BEGIN Data section

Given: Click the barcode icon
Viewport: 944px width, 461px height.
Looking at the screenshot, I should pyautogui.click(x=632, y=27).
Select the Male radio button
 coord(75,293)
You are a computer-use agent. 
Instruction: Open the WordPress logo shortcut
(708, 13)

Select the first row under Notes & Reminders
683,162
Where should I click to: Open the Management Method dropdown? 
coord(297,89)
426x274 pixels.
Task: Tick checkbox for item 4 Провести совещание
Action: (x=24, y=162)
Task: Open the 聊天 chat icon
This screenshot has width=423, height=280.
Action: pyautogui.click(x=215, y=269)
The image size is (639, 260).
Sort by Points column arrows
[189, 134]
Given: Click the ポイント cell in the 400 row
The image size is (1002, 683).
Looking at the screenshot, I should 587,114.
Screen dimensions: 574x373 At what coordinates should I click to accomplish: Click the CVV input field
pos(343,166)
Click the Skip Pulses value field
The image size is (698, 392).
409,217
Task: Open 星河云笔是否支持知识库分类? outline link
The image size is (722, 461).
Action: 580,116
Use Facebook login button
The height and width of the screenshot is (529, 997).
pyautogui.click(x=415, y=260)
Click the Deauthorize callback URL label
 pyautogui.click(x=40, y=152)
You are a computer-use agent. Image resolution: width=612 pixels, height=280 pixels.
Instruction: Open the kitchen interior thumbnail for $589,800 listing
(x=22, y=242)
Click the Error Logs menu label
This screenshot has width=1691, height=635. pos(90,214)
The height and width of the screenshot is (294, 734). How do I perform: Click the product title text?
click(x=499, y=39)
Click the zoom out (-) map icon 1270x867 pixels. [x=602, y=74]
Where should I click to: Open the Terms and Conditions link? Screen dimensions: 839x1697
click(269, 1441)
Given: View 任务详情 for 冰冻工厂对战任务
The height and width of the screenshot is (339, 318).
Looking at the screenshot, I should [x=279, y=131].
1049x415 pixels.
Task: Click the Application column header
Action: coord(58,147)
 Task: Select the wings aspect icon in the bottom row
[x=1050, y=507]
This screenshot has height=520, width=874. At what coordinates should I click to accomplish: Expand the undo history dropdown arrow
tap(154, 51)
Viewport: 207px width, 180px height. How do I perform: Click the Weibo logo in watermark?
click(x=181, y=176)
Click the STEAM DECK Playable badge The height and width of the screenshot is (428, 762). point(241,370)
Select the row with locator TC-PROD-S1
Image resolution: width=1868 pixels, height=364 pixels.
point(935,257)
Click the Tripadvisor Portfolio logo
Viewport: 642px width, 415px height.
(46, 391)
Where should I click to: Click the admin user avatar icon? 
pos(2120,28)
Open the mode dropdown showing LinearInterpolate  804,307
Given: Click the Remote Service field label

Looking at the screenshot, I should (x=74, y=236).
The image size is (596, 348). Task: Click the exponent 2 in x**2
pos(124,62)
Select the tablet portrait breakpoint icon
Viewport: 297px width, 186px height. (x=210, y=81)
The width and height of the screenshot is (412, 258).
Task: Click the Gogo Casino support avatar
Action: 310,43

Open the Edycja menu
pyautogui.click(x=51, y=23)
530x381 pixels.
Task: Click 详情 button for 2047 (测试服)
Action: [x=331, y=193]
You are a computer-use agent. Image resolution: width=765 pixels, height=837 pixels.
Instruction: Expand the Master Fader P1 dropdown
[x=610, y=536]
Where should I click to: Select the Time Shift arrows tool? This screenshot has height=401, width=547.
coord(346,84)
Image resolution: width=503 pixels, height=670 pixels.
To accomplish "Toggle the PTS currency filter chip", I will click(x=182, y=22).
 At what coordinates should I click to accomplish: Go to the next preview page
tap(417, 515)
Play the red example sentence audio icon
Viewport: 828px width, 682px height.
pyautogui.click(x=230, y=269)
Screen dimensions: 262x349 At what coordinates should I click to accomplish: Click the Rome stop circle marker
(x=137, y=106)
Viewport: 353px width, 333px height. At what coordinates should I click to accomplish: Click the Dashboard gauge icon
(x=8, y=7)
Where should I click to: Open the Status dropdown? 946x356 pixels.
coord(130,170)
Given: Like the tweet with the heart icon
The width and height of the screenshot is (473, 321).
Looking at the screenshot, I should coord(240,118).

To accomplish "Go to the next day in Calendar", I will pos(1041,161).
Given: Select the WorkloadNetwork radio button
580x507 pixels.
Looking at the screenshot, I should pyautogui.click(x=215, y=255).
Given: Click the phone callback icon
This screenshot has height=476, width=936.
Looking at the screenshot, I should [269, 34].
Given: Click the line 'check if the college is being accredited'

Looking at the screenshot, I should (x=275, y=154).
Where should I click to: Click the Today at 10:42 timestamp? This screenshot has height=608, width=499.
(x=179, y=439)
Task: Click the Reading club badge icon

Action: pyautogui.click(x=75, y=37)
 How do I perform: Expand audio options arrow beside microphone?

END Data section

How to complete this task → Filter the records above, keeping each line that contains the word "agent".

Solution for this task →
You are a computer-use agent. 
You are a computer-use agent. Image resolution: width=612 pixels, height=280 pixels.
You are a computer-use agent. Image resolution: width=765 pixels, height=837 pixels.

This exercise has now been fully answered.